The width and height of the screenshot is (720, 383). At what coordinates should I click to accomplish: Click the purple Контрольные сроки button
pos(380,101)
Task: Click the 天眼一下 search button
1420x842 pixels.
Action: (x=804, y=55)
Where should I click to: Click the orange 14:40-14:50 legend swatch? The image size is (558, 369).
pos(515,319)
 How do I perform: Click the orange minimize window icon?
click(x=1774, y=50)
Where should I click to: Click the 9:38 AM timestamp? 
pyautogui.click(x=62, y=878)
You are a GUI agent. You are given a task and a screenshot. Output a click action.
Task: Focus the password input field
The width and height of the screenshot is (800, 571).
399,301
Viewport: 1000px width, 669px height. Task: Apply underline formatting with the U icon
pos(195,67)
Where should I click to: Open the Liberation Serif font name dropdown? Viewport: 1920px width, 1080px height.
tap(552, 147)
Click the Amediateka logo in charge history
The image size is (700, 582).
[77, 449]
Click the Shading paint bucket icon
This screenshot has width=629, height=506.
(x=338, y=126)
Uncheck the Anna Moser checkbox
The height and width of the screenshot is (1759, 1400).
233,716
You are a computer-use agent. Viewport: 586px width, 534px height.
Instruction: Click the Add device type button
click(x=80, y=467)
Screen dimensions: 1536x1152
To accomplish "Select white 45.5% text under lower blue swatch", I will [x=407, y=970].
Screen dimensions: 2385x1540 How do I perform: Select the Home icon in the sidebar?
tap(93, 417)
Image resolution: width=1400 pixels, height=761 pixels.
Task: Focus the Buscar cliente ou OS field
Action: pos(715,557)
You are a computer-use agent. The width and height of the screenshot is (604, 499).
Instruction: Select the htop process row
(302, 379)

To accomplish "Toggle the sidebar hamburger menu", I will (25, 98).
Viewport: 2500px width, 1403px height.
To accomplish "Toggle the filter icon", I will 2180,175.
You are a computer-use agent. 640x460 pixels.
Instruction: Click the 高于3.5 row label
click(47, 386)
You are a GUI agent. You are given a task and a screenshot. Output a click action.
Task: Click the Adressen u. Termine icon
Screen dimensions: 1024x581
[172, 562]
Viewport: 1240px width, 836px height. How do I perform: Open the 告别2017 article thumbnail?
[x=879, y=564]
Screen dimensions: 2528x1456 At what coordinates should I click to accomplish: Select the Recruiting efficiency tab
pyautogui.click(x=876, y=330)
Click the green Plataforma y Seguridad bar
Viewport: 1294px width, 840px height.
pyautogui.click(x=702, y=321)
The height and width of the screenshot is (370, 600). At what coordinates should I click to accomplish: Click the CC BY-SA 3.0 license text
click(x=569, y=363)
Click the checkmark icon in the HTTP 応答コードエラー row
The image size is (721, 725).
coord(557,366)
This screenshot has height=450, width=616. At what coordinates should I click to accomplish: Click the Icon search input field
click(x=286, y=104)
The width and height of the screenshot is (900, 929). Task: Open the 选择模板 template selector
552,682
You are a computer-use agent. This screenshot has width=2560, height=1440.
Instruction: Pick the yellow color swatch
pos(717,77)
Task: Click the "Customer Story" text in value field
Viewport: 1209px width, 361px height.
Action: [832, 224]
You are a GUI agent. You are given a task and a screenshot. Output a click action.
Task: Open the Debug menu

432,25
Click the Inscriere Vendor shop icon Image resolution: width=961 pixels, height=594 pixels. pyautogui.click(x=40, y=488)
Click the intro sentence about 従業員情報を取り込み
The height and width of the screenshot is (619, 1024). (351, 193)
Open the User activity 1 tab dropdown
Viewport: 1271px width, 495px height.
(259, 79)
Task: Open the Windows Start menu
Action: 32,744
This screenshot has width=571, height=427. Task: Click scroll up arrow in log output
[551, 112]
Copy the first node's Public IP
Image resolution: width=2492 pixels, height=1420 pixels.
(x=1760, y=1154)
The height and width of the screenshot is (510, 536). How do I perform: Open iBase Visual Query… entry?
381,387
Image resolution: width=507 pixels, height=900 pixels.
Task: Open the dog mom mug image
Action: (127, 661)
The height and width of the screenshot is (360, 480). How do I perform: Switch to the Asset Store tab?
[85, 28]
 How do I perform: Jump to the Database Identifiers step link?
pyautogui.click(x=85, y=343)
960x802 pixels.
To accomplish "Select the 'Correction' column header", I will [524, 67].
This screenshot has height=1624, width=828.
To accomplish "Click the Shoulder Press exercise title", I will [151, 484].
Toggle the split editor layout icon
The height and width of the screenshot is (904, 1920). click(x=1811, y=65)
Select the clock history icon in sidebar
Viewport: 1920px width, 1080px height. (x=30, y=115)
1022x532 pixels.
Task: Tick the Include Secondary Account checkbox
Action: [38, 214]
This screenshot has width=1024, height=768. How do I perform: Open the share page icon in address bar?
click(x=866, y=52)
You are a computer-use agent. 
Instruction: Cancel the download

___

*Your instructions*
Copy out all of the entries above again, swapping every "How do I perform" for "How can I carry out" and leaving everything else as it is.

*Right answer*
The width and height of the screenshot is (720, 383). At what coordinates should I click to accomplish: Click the purple Контрольные сроки button
pos(380,101)
Task: Click the 天眼一下 search button
1420x842 pixels.
Action: (x=804, y=55)
Where should I click to: Click the orange 14:40-14:50 legend swatch? The image size is (558, 369).
pos(515,319)
 How can I carry out: Click the orange minimize window icon?
click(x=1774, y=50)
Where should I click to: Click the 9:38 AM timestamp? 
pyautogui.click(x=62, y=878)
You are a GUI agent. You are given a task and a screenshot. Output a click action.
Task: Focus the password input field
The width and height of the screenshot is (800, 571).
399,301
Viewport: 1000px width, 669px height. Task: Apply underline formatting with the U icon
pos(195,67)
Where should I click to: Open the Liberation Serif font name dropdown? Viewport: 1920px width, 1080px height.
tap(552, 147)
Click the Amediateka logo in charge history
The image size is (700, 582).
[77, 449]
Click the Shading paint bucket icon
This screenshot has width=629, height=506.
(x=338, y=126)
Uncheck the Anna Moser checkbox
The height and width of the screenshot is (1759, 1400).
233,716
You are a computer-use agent. Viewport: 586px width, 534px height.
Instruction: Click the Add device type button
click(x=80, y=467)
Screen dimensions: 1536x1152
To accomplish "Select white 45.5% text under lower blue swatch", I will [x=407, y=970].
Screen dimensions: 2385x1540 How can I carry out: Select the Home icon in the sidebar?
tap(93, 417)
Image resolution: width=1400 pixels, height=761 pixels.
Task: Focus the Buscar cliente ou OS field
Action: pos(715,557)
You are a computer-use agent. The width and height of the screenshot is (604, 499).
Instruction: Select the htop process row
(302, 379)

To accomplish "Toggle the sidebar hamburger menu", I will (25, 98).
Viewport: 2500px width, 1403px height.
To accomplish "Toggle the filter icon", I will 2180,175.
You are a computer-use agent. 640x460 pixels.
Instruction: Click the 高于3.5 row label
click(47, 386)
You are a GUI agent. You are given a task and a screenshot. Output a click action.
Task: Click the Adressen u. Termine icon
Screen dimensions: 1024x581
[172, 562]
Viewport: 1240px width, 836px height. How can I carry out: Open the 告别2017 article thumbnail?
[x=879, y=564]
Screen dimensions: 2528x1456 At what coordinates should I click to accomplish: Select the Recruiting efficiency tab
pyautogui.click(x=876, y=330)
Click the green Plataforma y Seguridad bar
Viewport: 1294px width, 840px height.
pyautogui.click(x=702, y=321)
The height and width of the screenshot is (370, 600). At what coordinates should I click to accomplish: Click the CC BY-SA 3.0 license text
click(x=569, y=363)
Click the checkmark icon in the HTTP 応答コードエラー row
The image size is (721, 725).
coord(557,366)
This screenshot has height=450, width=616. At what coordinates should I click to accomplish: Click the Icon search input field
click(x=286, y=104)
The width and height of the screenshot is (900, 929). Task: Open the 选择模板 template selector
552,682
You are a computer-use agent. This screenshot has width=2560, height=1440.
Instruction: Pick the yellow color swatch
pos(717,77)
Task: Click the "Customer Story" text in value field
Viewport: 1209px width, 361px height.
Action: [832, 224]
You are a GUI agent. You are given a task and a screenshot. Output a click action.
Task: Open the Debug menu

432,25
Click the Inscriere Vendor shop icon Image resolution: width=961 pixels, height=594 pixels. pyautogui.click(x=40, y=488)
Click the intro sentence about 従業員情報を取り込み
The height and width of the screenshot is (619, 1024). (351, 193)
Open the User activity 1 tab dropdown
Viewport: 1271px width, 495px height.
(259, 79)
Task: Open the Windows Start menu
Action: 32,744
This screenshot has width=571, height=427. Task: Click scroll up arrow in log output
[551, 112]
Copy the first node's Public IP
Image resolution: width=2492 pixels, height=1420 pixels.
(x=1760, y=1154)
The height and width of the screenshot is (510, 536). How can I carry out: Open iBase Visual Query… entry?
381,387
Image resolution: width=507 pixels, height=900 pixels.
Task: Open the dog mom mug image
Action: (127, 661)
The height and width of the screenshot is (360, 480). How can I carry out: Switch to the Asset Store tab?
[85, 28]
 How can I carry out: Jump to the Database Identifiers step link?
pyautogui.click(x=85, y=343)
960x802 pixels.
To accomplish "Select the 'Correction' column header", I will [524, 67].
This screenshot has height=1624, width=828.
To accomplish "Click the Shoulder Press exercise title", I will [151, 484].
Toggle the split editor layout icon
The height and width of the screenshot is (904, 1920). click(x=1811, y=65)
Select the clock history icon in sidebar
Viewport: 1920px width, 1080px height. (x=30, y=115)
1022x532 pixels.
Task: Tick the Include Secondary Account checkbox
Action: [38, 214]
This screenshot has width=1024, height=768. How can I carry out: Open the share page icon in address bar?
click(x=866, y=52)
You are a computer-use agent. 
Instruction: Cancel the download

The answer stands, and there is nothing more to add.